Stored dataset items:
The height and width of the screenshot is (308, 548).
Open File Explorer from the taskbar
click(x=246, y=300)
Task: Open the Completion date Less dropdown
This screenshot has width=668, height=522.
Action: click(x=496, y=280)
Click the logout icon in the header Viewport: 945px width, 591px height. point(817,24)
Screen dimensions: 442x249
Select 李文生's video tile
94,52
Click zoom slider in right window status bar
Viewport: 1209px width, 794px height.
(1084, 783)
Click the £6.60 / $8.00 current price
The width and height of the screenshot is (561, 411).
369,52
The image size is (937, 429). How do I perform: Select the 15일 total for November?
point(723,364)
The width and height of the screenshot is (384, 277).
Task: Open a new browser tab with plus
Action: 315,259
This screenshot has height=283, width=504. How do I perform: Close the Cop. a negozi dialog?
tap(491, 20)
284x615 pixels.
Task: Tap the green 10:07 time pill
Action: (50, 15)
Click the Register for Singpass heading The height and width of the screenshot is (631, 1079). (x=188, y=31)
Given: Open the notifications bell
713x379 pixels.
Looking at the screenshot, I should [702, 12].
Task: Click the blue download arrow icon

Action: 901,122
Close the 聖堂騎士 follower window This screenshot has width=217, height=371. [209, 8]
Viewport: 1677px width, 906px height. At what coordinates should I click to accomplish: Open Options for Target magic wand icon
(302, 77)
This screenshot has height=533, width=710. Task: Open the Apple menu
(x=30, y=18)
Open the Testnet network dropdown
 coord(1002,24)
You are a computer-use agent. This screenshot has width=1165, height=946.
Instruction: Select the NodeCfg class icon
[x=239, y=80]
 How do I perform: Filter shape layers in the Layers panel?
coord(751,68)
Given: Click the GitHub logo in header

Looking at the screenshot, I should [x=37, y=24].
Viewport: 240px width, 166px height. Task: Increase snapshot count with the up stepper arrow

▸ **ABOUT THIS TASK**
The answer should be a single number: the count of lines in the data that include the string "window".

▸ **OUTPUT BELOW**
2